Like a literary brick layer,
book by book, shelf by shelf,
a small city of manuscripts grows.
They are life-long denizens,
ever-present, standing ingloriously

like straight-stemmed
multicolored Easter lilies
with silent trumpet mouths
waiting to be opened, to teach,
to comfort, to be re-read after

their long involuntary rest.
I dust and lovingly polish their spines.
I rearrange them in my personal hierarchies.
I lionize their centrality in my life
and acknowledge

that nothing electronic
can ever replace
the invitation to come in
when I stand in the doorway
of my room full of books.

5 comments:

Kat Mortensen said...

Nice poem, Diane. I do (and have done) the same thing. I feel exactly the same way: nothing can replace a book in your hands and cracking it open for the first time (or once again).

Kat

Moohaa said...

This has to be one of my all time favorites of your poetry.
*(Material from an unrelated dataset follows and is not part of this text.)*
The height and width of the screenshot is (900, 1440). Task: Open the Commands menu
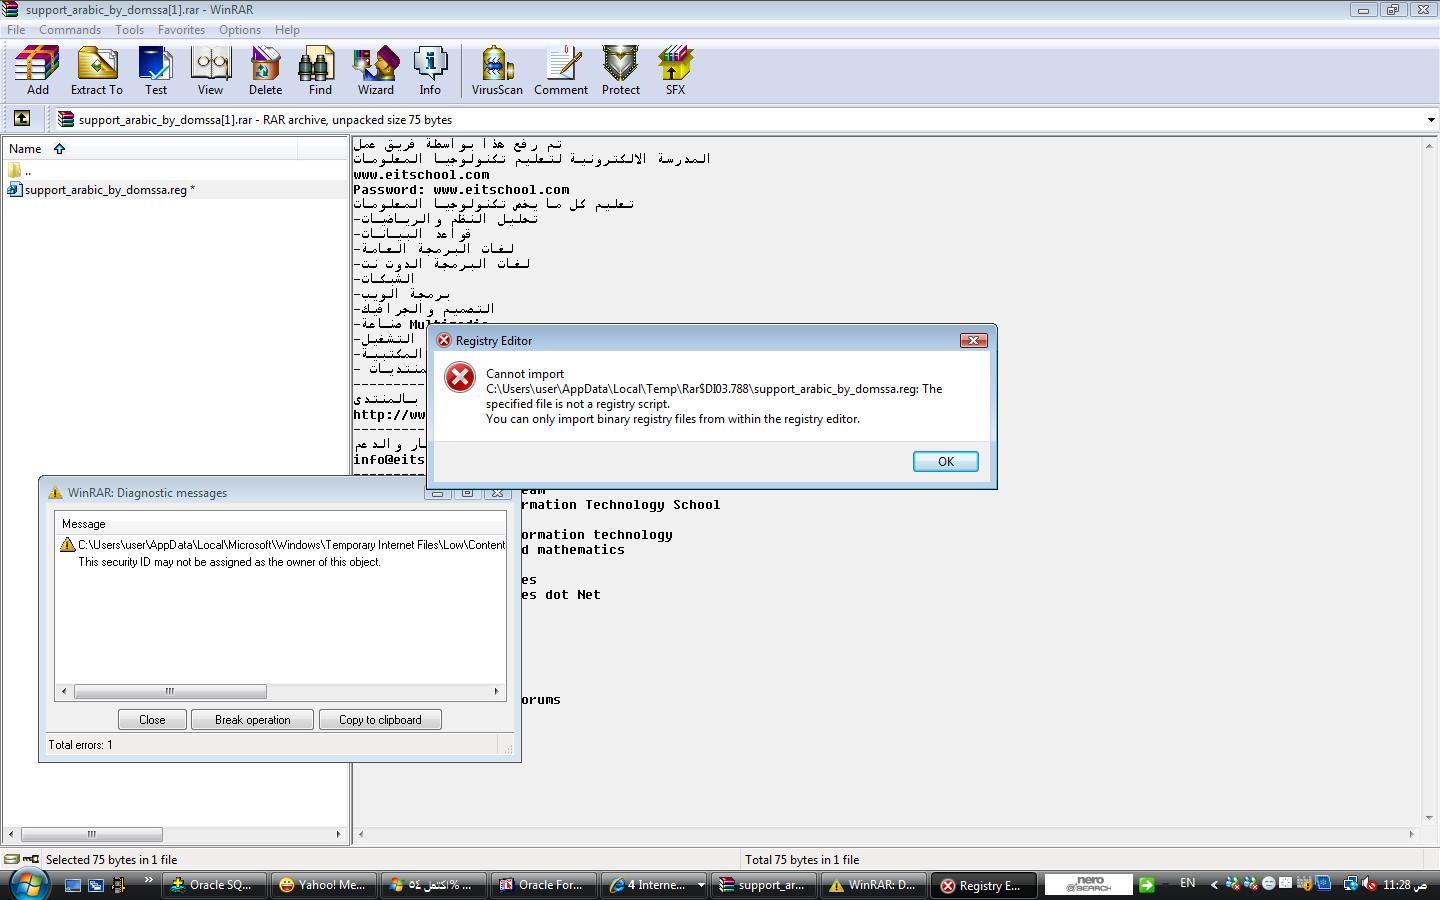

As I sit here surrounded by my own circumference of books. I will never purchase an E book... nothing can replace paper, spines and the delicious smell of a book!

Moohaa said...

re: my post. I don't know if I will ever trust a church again. I am only going to strive to love God as much as I can. That's all I can do. (hugs)

Jan said...

I am also surrounded by books, more in piles than a "circumference." Still, I love this poem and your descriptions inherent.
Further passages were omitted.